Después insistirán en que lo suyo es amor al arte y al pensamiento, que ni el dinero ni la fama llaman su atención. Pero casi todo lo hacemos por vanidad, también los que no hemos hecho en la vida nada que merezca la pena. La pena de vivir. Es muy probable que la vanidad no sea mala en sí misma, de puro común, ni tenga efectos perjudiciales para la convivencia.

Se trata de una mera gilipollez, el desaguadero de la mediocridad , como hinchar el currículum vitae para optar a un puesto de trabajo. Si tienen alguna inteligencia, el empleador de vendedores y el promotor de artistas saben que están ante un exceso del lenguaje , y no le dan importancia. Una vez descontado lo superfluo, queda lo bueno que hay en todos, en unos más que en otros.

Y con eso venimos tirando desde el Paleolítico, y hemos ido llenando España de reponedores de supermercado y de catedráticos de Universidad . Conviene no jerarquizar demasiado los oficios y las ocupaciones, para no introducir confusión en los sentimientos. El gran Montaigne , que no dependía del reconocimiento ajeno porque tenía suficiente con el propio, escribió en uno de sus ensayos que «la gente de menos desdeñable condición me parece la que por su sencillez ocupa el último puesto. Creo que con ella podemos tener un trato más ordenado».

• _Ejercicios propuestos_
**A)** Traduzca al inglés la siguiente oración del fragmento sobre la vanidad: «Conviene no jerarquizar demasiado los oficios y las ocupaciones, para no introducir confusión en los sentimientos.»
**B)** Transcriba sin alteraciones el pasaje del fragmento sobre la vanidad comprendido desde "Después insistirán en" hasta "para la convivencia.", ambos incluidos.

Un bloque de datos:
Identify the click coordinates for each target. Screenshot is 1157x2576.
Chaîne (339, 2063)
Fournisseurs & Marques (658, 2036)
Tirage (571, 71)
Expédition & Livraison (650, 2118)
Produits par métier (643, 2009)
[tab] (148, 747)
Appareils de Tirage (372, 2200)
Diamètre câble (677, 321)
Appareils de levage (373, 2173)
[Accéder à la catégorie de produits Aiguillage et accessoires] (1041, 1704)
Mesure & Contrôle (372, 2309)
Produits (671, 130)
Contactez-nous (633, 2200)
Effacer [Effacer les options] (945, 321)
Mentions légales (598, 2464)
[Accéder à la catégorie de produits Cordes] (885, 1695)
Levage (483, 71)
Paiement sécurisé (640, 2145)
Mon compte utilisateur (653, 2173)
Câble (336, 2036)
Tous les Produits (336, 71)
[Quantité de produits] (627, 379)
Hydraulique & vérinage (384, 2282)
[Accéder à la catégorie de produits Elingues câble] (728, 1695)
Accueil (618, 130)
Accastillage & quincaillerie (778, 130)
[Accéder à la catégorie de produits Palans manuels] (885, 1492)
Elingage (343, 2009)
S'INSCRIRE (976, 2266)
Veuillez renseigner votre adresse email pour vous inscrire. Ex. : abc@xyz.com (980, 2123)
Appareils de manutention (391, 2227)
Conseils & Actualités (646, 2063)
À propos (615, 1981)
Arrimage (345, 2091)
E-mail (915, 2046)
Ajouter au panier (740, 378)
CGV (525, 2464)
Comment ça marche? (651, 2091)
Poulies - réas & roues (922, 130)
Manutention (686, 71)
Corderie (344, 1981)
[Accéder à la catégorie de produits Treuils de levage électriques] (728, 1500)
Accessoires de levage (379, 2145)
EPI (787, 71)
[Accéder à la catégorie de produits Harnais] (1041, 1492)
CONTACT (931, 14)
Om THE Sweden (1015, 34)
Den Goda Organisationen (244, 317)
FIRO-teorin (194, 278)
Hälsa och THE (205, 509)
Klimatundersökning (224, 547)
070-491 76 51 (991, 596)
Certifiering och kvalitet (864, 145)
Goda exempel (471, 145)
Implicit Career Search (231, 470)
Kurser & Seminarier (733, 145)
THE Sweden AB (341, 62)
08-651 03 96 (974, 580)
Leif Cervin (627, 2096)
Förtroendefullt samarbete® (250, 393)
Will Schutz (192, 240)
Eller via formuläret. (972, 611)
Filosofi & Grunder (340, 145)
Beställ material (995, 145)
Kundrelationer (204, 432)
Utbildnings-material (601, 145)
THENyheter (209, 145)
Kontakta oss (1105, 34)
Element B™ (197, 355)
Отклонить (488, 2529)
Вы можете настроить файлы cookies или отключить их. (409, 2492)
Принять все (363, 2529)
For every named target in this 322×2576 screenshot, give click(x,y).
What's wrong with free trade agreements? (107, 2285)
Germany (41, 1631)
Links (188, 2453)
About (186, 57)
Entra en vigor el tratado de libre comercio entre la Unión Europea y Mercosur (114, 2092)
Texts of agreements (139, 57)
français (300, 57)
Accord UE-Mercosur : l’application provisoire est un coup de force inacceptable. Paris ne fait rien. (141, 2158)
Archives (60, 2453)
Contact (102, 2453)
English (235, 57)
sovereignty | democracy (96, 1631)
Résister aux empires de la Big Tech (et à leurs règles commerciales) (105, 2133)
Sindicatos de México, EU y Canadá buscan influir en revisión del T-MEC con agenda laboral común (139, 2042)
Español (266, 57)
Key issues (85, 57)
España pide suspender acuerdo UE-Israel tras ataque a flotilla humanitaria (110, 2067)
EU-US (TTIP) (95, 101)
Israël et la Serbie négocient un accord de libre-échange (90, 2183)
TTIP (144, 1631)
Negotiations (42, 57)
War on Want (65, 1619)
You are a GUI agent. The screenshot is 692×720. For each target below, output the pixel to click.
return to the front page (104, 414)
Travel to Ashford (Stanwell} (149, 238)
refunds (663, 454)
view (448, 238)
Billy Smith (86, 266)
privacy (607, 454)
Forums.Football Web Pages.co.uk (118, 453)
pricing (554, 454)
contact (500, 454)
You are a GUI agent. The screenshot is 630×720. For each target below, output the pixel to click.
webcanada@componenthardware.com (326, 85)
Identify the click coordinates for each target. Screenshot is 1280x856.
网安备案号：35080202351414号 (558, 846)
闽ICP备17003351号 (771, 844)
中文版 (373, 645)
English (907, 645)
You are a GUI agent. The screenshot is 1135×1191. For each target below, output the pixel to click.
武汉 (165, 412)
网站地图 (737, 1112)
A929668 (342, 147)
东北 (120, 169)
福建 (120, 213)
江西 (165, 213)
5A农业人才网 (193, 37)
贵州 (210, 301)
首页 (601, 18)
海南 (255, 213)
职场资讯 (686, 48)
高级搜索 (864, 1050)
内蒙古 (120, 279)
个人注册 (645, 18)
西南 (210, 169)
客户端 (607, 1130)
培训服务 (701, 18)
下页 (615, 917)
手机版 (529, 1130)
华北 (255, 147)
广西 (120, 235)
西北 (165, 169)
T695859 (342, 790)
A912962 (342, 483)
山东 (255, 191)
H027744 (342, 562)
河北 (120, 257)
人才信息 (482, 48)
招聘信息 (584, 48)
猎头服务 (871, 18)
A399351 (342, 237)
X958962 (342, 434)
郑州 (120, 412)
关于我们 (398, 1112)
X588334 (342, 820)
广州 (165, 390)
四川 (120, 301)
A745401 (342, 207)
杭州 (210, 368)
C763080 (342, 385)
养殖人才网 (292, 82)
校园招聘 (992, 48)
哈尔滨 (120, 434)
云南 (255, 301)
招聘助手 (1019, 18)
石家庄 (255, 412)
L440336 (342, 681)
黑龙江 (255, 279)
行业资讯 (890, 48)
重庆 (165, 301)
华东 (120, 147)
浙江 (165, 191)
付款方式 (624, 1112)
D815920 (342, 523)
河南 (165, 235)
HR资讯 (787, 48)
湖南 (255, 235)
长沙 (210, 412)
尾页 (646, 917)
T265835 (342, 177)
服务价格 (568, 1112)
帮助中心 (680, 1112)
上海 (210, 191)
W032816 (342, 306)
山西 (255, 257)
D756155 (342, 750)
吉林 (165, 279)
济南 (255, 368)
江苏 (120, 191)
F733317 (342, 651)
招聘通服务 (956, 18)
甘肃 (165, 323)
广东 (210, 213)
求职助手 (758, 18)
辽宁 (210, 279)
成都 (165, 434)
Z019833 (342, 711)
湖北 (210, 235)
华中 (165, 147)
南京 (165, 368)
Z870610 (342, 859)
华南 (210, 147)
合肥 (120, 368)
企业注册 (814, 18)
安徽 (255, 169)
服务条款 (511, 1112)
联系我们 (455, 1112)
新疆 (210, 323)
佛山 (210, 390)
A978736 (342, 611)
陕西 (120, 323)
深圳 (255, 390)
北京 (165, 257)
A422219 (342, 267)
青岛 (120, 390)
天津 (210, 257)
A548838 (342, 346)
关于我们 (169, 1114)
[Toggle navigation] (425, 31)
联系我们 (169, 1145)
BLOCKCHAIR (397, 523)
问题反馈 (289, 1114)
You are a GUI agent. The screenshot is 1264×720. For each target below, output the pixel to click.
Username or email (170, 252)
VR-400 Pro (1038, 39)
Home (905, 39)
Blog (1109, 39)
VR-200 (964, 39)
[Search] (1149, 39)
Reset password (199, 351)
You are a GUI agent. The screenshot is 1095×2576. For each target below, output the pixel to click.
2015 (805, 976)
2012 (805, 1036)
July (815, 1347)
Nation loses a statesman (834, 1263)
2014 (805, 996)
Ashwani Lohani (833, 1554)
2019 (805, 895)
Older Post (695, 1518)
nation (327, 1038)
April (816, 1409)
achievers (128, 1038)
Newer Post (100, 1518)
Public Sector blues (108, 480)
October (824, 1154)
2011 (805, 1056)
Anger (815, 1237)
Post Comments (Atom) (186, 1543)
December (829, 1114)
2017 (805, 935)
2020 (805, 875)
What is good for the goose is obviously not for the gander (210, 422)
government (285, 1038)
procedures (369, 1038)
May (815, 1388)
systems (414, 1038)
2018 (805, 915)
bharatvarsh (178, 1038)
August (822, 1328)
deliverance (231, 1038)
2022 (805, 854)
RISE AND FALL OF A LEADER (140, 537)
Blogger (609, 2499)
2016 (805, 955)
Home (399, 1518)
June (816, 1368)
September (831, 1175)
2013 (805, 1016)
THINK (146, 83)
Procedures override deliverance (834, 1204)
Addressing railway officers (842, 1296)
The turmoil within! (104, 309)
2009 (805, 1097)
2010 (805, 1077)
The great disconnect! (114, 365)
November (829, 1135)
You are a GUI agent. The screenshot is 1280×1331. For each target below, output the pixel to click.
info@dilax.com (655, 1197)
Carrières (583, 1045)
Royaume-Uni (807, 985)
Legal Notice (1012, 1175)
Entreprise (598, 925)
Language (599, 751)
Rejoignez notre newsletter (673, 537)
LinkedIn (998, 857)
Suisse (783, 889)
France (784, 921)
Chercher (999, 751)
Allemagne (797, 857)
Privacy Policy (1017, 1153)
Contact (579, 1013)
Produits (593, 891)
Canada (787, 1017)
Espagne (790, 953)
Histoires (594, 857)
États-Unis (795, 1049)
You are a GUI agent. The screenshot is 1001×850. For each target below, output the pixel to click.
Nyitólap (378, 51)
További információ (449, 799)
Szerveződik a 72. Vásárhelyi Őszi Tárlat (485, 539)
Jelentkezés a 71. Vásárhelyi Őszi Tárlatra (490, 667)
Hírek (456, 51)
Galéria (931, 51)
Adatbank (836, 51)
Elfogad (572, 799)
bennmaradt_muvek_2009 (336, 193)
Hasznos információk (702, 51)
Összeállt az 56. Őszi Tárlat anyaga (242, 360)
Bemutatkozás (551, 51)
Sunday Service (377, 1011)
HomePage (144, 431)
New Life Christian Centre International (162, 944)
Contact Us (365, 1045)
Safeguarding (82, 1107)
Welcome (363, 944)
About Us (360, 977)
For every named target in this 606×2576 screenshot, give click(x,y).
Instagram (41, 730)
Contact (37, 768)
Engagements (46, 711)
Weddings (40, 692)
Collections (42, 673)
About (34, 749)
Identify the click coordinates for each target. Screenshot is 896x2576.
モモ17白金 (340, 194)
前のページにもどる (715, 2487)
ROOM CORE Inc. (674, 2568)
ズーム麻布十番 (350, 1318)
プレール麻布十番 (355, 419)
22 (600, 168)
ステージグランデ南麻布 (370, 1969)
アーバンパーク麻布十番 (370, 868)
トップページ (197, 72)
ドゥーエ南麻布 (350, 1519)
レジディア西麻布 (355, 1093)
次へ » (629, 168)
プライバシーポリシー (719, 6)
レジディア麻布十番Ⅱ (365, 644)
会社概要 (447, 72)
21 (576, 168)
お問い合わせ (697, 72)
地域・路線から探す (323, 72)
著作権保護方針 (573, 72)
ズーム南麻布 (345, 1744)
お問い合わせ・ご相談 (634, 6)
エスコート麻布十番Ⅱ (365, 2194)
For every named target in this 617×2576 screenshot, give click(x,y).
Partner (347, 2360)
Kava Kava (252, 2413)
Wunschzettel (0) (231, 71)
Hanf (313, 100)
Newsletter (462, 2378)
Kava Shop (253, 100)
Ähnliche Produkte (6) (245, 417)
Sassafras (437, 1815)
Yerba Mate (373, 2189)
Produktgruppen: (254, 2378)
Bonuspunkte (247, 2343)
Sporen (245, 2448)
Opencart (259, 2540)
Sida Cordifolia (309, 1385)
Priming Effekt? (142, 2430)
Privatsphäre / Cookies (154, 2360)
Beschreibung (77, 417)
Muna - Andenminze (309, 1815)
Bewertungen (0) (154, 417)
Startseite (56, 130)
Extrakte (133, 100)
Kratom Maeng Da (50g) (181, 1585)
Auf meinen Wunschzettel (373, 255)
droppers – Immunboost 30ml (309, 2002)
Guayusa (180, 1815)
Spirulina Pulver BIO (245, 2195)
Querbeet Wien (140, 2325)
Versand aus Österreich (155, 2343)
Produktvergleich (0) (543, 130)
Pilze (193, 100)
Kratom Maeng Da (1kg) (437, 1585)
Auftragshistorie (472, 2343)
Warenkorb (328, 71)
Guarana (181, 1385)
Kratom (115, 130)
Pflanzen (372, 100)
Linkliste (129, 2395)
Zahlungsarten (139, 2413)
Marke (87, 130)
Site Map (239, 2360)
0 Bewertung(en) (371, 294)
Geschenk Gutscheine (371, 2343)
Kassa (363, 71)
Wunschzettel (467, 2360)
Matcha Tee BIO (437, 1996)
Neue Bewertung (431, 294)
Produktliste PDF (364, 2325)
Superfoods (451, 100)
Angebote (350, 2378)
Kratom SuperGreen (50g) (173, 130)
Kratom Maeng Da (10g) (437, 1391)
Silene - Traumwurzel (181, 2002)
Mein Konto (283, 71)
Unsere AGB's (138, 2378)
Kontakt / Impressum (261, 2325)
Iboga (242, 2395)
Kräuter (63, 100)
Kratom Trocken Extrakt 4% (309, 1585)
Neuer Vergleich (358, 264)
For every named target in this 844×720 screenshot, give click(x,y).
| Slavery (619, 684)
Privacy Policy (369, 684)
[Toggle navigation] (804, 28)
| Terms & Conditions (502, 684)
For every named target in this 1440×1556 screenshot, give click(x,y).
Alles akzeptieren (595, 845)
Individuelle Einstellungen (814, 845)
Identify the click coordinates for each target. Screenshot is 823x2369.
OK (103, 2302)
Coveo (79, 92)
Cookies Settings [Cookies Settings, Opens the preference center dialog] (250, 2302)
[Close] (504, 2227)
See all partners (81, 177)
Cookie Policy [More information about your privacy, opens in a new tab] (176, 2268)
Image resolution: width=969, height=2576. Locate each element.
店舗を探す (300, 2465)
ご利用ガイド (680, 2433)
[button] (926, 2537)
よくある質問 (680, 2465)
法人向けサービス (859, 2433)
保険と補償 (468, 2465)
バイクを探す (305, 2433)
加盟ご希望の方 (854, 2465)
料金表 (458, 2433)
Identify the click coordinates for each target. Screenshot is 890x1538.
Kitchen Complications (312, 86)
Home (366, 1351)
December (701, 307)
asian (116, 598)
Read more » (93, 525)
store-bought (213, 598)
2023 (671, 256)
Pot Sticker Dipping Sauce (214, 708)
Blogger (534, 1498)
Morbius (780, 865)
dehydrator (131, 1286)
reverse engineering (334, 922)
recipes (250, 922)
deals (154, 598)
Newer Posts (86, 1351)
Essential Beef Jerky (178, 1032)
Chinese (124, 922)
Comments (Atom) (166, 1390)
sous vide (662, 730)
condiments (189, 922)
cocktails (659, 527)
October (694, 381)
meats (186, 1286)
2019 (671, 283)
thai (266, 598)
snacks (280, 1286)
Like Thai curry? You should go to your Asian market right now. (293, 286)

• _Soluciones por ejercicio_
**A)** It is advisable not to rank trades and occupations too much, so as not to introduce confusion into the feelings.

**B)**
Después insistirán en que lo suyo es amor al arte y al pensamiento, que ni el dinero ni la fama llaman su atención. Pero casi todo lo hacemos por vanidad, también los que no hemos hecho en la vida nada que merezca la pena. La pena de vivir. Es muy probable que la vanidad no sea mala en sí misma, de puro común, ni tenga efectos perjudiciales para la convivencia.